Work to be completed:
For each statement below, decide whether it agrees with the article on the hip-hop feud. Answer yes or no and quote the exact words from the article that settle it.
(a) The dispute started in late March.
(b) The estate of Tupac Shakur stayed out of the dispute.
(c) Fans immediately accepted "Push Ups" as Drake's own work.

Excerpt to read:
━━━━━━━━━━━━━━━━
A rap beef between hip-hop’s two dominant stars has left fans wondering whether new tracks are real or fakes.
For the past month, an all-out brawl has consumed hip-hop, with some of the genre’s top artists trading barbs in rapidly released tracks. The dispute, which began in late March with a perceived dig at Drake by Future and Metro Boomin, has roped in J. Cole, Rick Ross and even the estate of Tupac Shakur.
Rap battles aren’t new, but this time, fans are grappling with a very 2024 question: Which of the diss songs are real?
When a diss track in a high-profile conflict gets released, the splintered rap media ecosystem — including magazines, blogs, Instagram pages, YouTube channels, podcasts and livestreams — often erupts immediately. Journalists spread the word, critics dissect every line, and fans rush to crown a winner, round by round. But when a Drake response called “Push Ups” appeared online, fans wondered whether it was made by him or was perhaps the work of generative artificial intelligence.
━━━━━━━━━━━━━━━━
Dataset extract:
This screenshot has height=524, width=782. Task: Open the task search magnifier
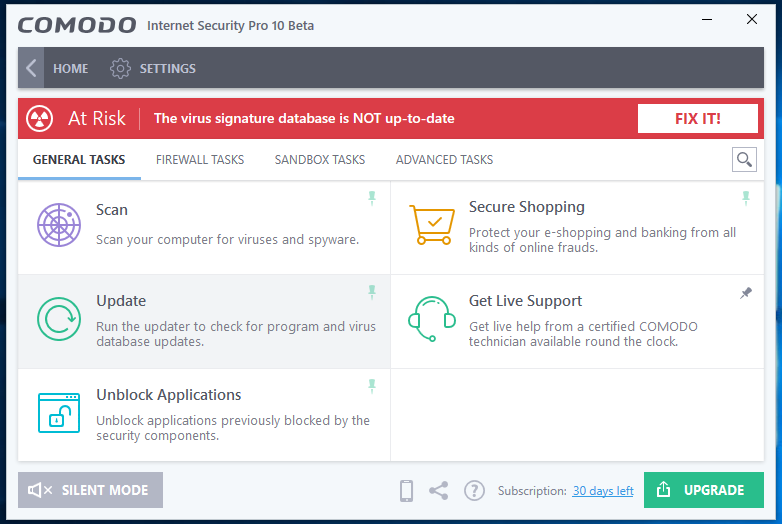coord(744,159)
━━━━━━━━━━━━━━━━
Exercise output:
(a) Yes: "The dispute, which began in late March with a perceived dig at Drake by Future and Metro Boomin"
(b) No: "has roped in J. Cole, Rick Ross and even the estate of Tupac Shakur"
(c) No: "fans wondered whether it was made by him or was perhaps the work of generative artificial intelligence"